CLYC Sailing History     

     The CLYC was formed in 1948 to provide a robust sailing program for young people on Crooked Lake, with Inter-Club regattas with similar clubs on Walloon, Burt, and Charlevoix Lakes and the Bay.  With excellent sailing instruction and Crooked Lake’s tricky winds, CLYC sailors often swept 1st through 3rd place in the annual Bay Regattas.

     The CLYC first racing fleet were Nipper sailboats (12’ wooden slightly decked dingy built by Ray Greene in Toledo Ohio).  In order to increase Nipper’s speed, members added a bowsprit to so they could fly a jib. 

     In the 1960’s Tom Graham established a fleet of Rebel sailboats – the first production fiberglass one-design sailboat again built by Ray Greene in Toledo.   At slightly over 16' and with a large steel center board, Rebels were very stable and easy to sail.  And while it typically had a crew of two, it could hold six in the roomy cockpit for day sailing. 

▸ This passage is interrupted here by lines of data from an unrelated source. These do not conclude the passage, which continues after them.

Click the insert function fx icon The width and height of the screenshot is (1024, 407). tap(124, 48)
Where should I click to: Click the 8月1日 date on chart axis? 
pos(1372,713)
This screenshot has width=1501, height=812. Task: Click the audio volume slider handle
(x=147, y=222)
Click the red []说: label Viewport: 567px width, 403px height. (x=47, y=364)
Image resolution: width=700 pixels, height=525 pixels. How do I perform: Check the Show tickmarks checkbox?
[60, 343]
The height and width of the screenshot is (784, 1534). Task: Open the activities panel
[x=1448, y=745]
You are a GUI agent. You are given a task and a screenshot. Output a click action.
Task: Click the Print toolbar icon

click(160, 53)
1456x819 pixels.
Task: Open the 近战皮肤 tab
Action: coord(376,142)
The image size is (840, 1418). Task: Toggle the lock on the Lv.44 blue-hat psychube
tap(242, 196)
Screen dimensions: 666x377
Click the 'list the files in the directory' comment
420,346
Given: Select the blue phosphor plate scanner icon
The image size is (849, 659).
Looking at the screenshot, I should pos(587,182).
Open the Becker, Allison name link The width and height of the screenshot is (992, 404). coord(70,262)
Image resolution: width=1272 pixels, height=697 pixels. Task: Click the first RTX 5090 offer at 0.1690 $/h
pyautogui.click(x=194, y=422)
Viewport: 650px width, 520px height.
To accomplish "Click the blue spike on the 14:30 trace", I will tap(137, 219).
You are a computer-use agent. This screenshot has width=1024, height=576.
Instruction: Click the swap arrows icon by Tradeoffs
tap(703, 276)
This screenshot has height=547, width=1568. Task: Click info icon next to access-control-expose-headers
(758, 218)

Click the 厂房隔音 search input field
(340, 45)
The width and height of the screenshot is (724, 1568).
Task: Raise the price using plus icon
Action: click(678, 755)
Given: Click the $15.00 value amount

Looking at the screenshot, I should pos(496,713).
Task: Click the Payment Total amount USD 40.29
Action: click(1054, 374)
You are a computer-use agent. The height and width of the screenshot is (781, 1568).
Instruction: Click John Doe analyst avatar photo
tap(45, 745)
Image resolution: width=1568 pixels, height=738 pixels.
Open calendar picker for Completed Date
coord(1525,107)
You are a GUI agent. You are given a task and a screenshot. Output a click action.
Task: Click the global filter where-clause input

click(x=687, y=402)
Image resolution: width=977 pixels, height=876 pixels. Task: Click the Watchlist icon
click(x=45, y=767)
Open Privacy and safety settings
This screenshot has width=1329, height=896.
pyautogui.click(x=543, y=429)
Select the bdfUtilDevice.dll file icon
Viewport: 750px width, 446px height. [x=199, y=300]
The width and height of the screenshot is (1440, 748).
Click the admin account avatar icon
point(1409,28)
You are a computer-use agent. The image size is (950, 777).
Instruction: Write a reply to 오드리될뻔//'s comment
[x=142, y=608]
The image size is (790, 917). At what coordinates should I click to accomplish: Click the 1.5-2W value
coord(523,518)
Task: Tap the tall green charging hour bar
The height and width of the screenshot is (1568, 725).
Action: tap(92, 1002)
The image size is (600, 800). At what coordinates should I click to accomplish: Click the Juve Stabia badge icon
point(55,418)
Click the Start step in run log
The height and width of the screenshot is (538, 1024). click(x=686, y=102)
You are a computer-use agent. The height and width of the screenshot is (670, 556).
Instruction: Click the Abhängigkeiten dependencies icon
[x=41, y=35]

      Tom Graham later organized the Crooked Lake Sailors to provide sailing lessons to the many children in the area using Tag-along boats and with Margie Graham as the sailing instructor.  

     The Club eventually turned to Sunfish in the 1980's since they are sailed by one adult (thus no need for a crew) or two kids, and they are very easy to rig and sail.  At 14’ and 120 pounds, the Sunfish has become the most popular fiberglass boat ever designed.    

     Several CLYC members helped reestablish the Crooked Lake Sailors in 2010 as a separate 501(c)(4) organization to offer sailing lessons to all kids and adults in the area.  And after Margie Graham became Director in 2012, the Crooked Lake Sailors fleet of boats and number of both adult and youth students has dramatically increased-- with a focus on hands-on sailing.   

     See www.crookedlakesailors.org for more information.

     While the it is a separate organization with a separate Board and Officers and a specific educational mission, CLYC members provide financial and other support to the Crooked Lake Sailors.